Another version of the standard—the central image of a reference taxon—is a representation of the soils of this taxon and the processes occurring in them. The central image reflects the sum of knowledge about a particular soil taxon at a given level of soil science development. For example, a review of specialized literature, as well as a range of mineralogical, micromorphological, and analytical studies, allowed us to develop concepts about the conditions under which the central image of cinnamonic soils forms and the key processes occurring in these soils [11]. In fact, the group of soils forming in the mediterranean (variably humid) subtropical climate extends beyond the cinnamonic soil type. Thus, it was necessary to highlight the most important features of the cinnamonic soils separating them from the other soils. As a result, the following central image of the type of cinnamonic soils was shaped: “Cinnamonic soils are highly biogenic soils that form under conditions of a variably humid subtropical climate (intermediate between semiarid and subhumid with precipitation of 500–800 mm, and the precipitation-to-potential evaporation ratio of about 0.6–0.8), characterized by clear seasonal dynamics, on carbonate rocks containing a reserve of weatherable iron-bearing minerals and clay matter with a large amount of smectitic component. Cinnamonic soils develop under forest (evergreen and deciduous) and shrub vegetation. The influence of the orographic factor of soil formation is manifested through the climatic factor, and also includes lateral input of fresh material by slope processes. Cinnamonic soils are often formed on polynomial (necessarily carbonate) material. The profile of cinnamonic soils has the following horizonation: A(k)—Bt(k)—Bk—BCk—Ck” [11, p. 24].
ALGORITHMS FOR CREATING CLASSIFICATION OF SOIL RESOURCES
Classification of soil resources (SRs) in accordance with land category/land use type. According to [6], seven land categories of are distinguished. Therefore, soil resources can be allocated to each of the existing categories:
(1) SRs of agricultural land;
(2) SRs of the land of settlements;
(3) SRs of the land of industry, energy, transport, communications, radio broadcasting, television, information technology, cosmic activities, defense, and other special purposes;
(4) SRs of the land of specially protected areas;
(5) SRs of the land of forest fund;
(6) SRs of the land of water fund (wetlands);
(7) SRs of the reserved land.

--- --- ---

> **WORK REQUIRED**
Pick up the soil classification passage after its final line, "(7) SRs of the reserved land.", and continue writing it. The material that comes next stands apart from the soil classification passage.

> **RECORDS PROVIDED**
--- --- ---

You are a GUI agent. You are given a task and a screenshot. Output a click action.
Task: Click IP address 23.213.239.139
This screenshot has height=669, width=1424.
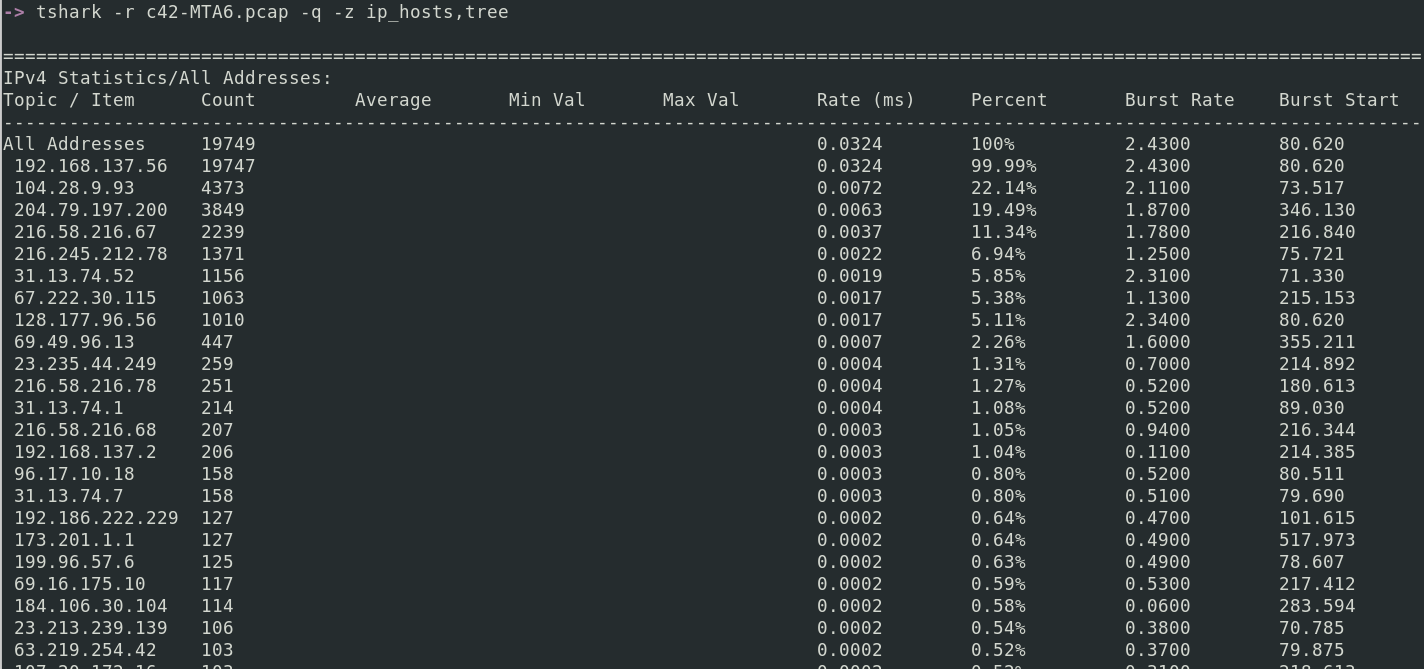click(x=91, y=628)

--- --- ---

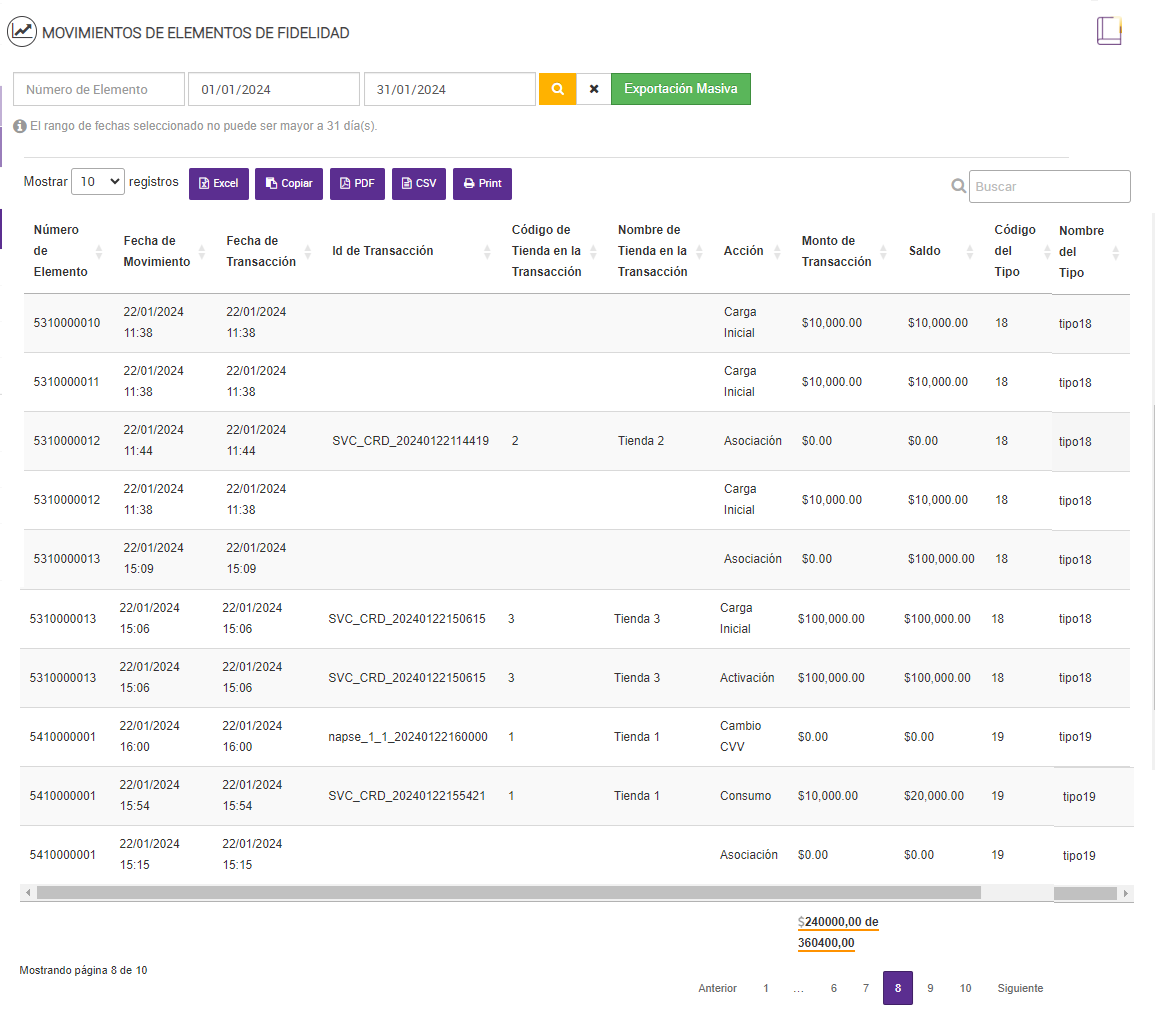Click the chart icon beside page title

--- --- ---

> **TASK RESULT**
Soil cover of lands belonging to different categories and located within the same natural zone (subzone) may not differ. For example, soil cover of forest land, land of specially protected areas, and reserve land in the southern taiga subzone. This means that the type of land use often has a greater influence on the composition, properties, and morphology of the soils than just the land category. Therefore, it is proposed to distinguish:
(1) SRs of forest land;
(2) SRs of arable land;
(3) SRs of land occupied by perennial plantations (orchards, vineyards, and others);
(4) SRs of land for nature conservation purposes;
(5) SRs of industrial and transport land;
(6) SRs of residential areas.
In this division, SRs of different land uses have their own specificity. Thus, soils under forests are characterized by the presence of forest litter in the soil profile; significant variability of physical, morphological, and chemical properties related to the structure of forest biogeocenoses (soils of near tree trunks elevations, soils under tree crowns, soils of intercrown clearings, etc. [7]).
Soils of arable land have a plow horizon, a plow pan, and some other agrogenic properties.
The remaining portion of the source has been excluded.